# Description of the task
Find every line in the records that contains the string "resolution", matching case exactly, and copy each of those lines out.

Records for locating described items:

========================================

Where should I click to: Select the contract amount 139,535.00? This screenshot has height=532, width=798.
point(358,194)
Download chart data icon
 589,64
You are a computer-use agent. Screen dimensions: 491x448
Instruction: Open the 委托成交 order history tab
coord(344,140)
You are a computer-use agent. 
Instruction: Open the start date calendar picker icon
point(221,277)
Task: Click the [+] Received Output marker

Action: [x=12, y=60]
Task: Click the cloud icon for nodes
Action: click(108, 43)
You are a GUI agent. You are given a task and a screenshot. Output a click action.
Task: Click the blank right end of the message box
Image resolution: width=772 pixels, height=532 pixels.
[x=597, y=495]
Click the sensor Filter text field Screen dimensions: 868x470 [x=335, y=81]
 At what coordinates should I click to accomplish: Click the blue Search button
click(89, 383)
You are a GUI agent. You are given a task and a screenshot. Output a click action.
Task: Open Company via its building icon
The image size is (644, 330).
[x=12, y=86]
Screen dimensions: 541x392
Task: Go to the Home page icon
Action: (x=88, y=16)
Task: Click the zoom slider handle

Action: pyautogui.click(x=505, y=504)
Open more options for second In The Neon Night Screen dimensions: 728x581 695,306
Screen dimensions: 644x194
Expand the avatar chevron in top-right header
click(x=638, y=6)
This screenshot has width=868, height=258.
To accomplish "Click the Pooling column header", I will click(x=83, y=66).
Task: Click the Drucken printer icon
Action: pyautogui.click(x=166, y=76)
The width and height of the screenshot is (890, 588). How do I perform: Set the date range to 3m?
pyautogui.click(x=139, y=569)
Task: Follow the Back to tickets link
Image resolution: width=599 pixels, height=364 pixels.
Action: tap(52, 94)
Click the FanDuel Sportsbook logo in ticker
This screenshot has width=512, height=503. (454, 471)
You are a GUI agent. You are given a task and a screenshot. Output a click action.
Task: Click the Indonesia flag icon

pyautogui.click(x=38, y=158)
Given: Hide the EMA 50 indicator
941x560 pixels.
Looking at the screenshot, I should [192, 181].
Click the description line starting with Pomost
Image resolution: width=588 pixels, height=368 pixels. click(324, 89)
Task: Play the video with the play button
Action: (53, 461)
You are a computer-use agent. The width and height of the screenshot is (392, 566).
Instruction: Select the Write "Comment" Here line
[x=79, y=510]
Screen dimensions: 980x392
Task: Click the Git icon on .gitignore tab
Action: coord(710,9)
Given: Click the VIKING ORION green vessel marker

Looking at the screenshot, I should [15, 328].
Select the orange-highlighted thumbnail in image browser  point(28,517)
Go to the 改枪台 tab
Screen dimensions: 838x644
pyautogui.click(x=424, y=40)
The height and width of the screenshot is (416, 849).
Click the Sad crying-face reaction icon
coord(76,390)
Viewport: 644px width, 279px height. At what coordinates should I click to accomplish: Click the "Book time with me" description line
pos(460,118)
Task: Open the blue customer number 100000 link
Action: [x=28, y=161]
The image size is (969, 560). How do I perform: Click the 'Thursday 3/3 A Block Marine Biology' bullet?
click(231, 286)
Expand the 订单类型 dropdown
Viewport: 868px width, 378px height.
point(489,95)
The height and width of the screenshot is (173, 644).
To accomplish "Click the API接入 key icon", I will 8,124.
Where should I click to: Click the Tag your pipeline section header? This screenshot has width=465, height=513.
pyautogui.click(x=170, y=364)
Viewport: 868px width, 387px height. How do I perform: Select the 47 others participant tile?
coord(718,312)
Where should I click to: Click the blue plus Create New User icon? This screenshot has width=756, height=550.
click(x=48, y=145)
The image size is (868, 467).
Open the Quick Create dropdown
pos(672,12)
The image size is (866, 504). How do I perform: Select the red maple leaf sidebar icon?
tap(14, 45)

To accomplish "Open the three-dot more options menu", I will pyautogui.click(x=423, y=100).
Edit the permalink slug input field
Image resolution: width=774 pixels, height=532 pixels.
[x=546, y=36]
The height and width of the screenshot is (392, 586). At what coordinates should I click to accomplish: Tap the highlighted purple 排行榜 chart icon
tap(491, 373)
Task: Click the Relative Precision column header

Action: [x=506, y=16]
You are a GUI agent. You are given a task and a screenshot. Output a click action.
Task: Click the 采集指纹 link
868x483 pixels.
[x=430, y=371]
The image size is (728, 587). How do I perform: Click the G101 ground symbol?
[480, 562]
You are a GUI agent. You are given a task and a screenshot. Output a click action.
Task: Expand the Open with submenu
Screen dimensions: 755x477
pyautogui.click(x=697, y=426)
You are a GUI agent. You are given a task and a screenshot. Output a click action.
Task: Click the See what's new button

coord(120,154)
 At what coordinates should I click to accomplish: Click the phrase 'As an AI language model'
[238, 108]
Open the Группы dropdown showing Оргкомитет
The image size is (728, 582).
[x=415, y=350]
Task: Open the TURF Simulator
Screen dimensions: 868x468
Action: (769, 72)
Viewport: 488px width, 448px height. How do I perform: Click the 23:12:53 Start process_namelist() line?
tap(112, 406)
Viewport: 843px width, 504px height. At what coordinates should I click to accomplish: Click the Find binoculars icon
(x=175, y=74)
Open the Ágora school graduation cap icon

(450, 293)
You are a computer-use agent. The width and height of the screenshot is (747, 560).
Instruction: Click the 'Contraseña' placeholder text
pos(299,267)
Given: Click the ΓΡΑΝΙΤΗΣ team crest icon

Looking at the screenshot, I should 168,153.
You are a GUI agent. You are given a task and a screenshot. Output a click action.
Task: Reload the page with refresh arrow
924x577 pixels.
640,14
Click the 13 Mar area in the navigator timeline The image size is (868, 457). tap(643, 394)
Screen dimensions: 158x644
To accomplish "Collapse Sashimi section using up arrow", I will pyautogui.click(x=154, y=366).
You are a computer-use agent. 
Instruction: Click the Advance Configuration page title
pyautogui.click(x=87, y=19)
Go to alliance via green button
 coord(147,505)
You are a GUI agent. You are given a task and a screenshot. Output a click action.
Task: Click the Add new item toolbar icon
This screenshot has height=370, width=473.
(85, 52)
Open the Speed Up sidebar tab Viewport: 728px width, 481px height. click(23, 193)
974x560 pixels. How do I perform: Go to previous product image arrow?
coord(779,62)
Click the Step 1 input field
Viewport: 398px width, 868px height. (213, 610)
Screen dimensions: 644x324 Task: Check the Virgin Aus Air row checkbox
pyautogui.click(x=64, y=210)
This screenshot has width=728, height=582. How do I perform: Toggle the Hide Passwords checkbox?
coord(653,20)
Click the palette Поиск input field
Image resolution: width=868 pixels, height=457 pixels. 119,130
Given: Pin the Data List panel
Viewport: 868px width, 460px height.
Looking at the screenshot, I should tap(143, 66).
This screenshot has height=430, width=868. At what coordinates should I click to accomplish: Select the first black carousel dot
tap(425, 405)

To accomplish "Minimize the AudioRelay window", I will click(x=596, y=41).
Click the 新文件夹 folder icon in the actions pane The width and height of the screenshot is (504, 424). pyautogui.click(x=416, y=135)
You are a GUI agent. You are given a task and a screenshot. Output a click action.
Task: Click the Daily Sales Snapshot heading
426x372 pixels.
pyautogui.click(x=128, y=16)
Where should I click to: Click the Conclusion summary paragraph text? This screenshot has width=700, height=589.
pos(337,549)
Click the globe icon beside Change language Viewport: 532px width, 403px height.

========================================

# Task response
Image resolution: width=772 pixels, height=532 pixels.
Image resolution: width=599 pixels, height=364 pixels.
Image resolution: width=588 pixels, height=368 pixels. click(324, 89)
Image resolution: width=774 pixels, height=532 pixels.
Image resolution: width=868 pixels, height=457 pixels. 119,130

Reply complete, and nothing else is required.